Pursuant to the order of the Hon’ble High Court after hearing both the parties, I hold that the appeal, thus fails and the order issued vide Memo No.P/39/VI/11/11 dated 11/01/11, stands confirmed.” (16) The Appellate Authority has not discussed or dealt with the grounds urged by the petitioner in the appeal.
The basis for dismissing the appeal, as appears from the impugned order, is that the petitioner could not adduce any additional document for substantiating his claim regarding his innocence.
I fail to understand what additional documents the petitioner could produce.
Further, an appeal is to be decided on the basis of papers and documents that were before the original authority, in this case the Disciplinary Authority.
An Appellate Forum would not normally allow additional documents or evidence to be brought on record excepting where facts of the case warrant application of O.
41 R.
27 of the CPC or principles analogous thereto.
In my opinion, in the facts of the case, there could be no question of the petitioner adducing additional documents before the Appellate Authority.
(17) The Appellate Authority should have indicated in its order, albeit briefly, as to why he is in agreement with the Disciplinary Authority’s order.
Saying that he has considered all relevant files and that he does not find any cogent reason to interfere with the order of the Disciplinary Authority, is not sufficient in my view.
The Appellate Authority has not dealt with the contentions raised by the petitioner in the appeal.
As held by the Hon’ble Apex Court in Chairman, Disciplinary Authority, Rani Lakshmi Bai Kshetriya Gramin Bank (supra).the order of affirmation need not contain an elaborate reasoning as contained in the order of the original authority, but it must contain some reasons, even in brief.
To take a contrary view would mean that the Appellate Authority could simply dismiss the appeal by a one line order stating that it agrees with the view of the lower authority.
In my opinion, the Appellate Authority should advert to the evidence on record at least briefly so as to justify his order as to why he agrees with the Disciplinary Authority.
Merely to say that he agrees with the order of the Disciplinary Authority because he finds no infirmity in it, is not enough.
It is as perfunctory as saying that he agrees with an order because he agrees with the order.
(18) There is nothing in the order under challenge to indicate that the Appellate Authority applied his mind independently to the facts of the case.
The order under challenge is actually an unreasoned order and cannot be sustained.

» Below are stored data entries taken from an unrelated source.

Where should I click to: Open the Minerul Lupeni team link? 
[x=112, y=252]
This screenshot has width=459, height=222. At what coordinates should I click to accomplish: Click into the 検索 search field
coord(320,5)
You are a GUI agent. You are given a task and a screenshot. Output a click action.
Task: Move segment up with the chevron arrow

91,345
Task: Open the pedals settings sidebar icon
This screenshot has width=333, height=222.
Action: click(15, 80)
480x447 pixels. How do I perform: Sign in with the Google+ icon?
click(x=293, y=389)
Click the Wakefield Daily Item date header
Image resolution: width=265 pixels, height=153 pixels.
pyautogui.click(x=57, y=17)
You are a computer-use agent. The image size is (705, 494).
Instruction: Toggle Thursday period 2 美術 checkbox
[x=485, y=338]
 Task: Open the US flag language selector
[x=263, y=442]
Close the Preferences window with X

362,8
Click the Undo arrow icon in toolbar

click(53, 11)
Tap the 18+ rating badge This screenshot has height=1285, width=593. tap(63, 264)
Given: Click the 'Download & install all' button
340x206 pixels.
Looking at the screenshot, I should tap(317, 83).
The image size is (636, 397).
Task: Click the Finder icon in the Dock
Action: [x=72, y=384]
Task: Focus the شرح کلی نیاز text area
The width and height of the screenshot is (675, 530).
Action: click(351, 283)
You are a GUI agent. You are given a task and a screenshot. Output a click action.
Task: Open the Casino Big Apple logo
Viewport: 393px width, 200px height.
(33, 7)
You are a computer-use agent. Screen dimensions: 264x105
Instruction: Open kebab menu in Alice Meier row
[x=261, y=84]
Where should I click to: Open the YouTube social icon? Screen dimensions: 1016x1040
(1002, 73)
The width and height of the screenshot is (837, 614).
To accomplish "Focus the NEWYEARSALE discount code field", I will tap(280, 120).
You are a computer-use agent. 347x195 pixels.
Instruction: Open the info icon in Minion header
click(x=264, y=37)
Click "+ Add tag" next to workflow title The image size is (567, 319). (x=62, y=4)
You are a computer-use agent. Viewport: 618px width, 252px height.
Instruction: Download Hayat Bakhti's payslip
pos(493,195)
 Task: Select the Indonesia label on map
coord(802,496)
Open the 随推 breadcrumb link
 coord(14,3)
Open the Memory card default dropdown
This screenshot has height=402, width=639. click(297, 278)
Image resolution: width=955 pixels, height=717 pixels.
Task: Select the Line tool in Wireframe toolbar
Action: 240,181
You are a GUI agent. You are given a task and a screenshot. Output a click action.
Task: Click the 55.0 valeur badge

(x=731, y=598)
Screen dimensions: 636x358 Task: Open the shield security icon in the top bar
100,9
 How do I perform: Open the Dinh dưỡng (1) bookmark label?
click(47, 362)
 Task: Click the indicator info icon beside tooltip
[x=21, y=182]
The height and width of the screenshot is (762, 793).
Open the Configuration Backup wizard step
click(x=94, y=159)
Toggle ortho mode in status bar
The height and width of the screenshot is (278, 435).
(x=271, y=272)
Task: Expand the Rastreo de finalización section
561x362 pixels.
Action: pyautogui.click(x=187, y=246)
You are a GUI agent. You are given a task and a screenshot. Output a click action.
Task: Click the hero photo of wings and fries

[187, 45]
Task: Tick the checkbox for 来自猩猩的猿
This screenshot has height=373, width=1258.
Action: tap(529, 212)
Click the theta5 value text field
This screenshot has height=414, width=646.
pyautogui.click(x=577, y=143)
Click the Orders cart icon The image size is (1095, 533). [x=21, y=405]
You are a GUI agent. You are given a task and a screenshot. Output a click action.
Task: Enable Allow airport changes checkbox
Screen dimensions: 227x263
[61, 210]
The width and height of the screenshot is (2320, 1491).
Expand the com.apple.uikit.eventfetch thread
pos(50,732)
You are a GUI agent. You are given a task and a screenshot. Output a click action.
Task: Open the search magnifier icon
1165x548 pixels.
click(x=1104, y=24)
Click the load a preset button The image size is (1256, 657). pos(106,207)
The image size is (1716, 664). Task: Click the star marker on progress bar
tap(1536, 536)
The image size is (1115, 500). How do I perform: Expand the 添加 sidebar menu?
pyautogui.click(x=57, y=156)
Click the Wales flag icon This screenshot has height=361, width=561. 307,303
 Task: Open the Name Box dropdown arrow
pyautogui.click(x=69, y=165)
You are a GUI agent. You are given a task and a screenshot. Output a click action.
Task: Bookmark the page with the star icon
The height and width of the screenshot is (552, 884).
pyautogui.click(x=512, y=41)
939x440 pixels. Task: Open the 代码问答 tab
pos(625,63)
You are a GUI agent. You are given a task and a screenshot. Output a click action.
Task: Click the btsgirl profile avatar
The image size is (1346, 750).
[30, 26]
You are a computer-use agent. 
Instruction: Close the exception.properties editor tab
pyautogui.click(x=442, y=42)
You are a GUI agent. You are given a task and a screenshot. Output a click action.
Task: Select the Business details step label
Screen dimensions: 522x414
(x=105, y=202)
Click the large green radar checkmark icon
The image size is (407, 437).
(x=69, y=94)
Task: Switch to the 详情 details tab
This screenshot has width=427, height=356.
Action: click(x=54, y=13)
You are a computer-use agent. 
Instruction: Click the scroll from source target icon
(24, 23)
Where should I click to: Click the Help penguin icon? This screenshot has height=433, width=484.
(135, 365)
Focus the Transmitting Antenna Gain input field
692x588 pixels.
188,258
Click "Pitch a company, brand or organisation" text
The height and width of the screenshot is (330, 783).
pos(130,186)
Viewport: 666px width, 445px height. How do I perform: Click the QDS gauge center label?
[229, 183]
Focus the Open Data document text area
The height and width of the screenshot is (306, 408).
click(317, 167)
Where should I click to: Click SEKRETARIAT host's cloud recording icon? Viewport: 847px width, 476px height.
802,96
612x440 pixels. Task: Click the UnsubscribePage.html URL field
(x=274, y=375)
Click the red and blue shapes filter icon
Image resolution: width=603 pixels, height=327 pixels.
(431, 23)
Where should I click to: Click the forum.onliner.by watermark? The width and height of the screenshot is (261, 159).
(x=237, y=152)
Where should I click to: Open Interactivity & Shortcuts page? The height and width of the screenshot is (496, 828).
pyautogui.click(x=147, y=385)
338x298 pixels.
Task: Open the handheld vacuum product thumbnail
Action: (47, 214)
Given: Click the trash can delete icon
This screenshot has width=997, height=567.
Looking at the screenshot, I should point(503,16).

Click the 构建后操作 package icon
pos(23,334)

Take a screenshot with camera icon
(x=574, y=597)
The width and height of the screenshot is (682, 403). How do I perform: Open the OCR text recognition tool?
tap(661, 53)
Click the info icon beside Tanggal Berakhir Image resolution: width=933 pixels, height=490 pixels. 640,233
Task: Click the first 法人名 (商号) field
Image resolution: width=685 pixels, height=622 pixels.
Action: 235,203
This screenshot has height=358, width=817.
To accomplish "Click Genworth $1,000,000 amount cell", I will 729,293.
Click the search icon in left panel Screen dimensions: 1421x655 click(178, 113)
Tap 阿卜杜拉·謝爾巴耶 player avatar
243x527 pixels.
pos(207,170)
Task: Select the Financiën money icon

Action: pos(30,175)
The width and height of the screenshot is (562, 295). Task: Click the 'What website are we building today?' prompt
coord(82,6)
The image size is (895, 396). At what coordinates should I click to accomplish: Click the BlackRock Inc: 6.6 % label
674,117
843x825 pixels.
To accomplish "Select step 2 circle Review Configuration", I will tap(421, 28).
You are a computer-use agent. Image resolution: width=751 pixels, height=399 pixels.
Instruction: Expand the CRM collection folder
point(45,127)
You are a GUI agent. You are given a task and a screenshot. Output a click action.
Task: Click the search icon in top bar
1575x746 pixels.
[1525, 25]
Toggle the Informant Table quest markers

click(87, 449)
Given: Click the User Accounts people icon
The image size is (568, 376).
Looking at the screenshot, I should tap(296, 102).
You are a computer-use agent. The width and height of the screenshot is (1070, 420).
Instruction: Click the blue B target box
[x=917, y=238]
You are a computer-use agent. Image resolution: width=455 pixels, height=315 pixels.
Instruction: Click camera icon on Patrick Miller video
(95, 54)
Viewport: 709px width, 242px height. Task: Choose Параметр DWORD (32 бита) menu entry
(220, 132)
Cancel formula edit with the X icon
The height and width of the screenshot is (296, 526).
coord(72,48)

In view of the aforesaid, the Appellate Authority’s order under challenge is set aside and the matter is remanded back to the Appellate Authority for fresh consideration and decision in accordance with law after affording an opportunity of hearing to the petitioner.
Needless to say that the order of the Appellate Authority shall be a speaking/reasoned order.
The Appellate Authority shall decide the matter afresh within 12 weeks from date of communication of this order.
(19) WP No.160 of 2014 is accordingly disposed of, without, however, any order as to costs.
(20) Urgent certified photocopy of this order and judgment, if applied for, be given to the parties upon compliance of necessary formalities.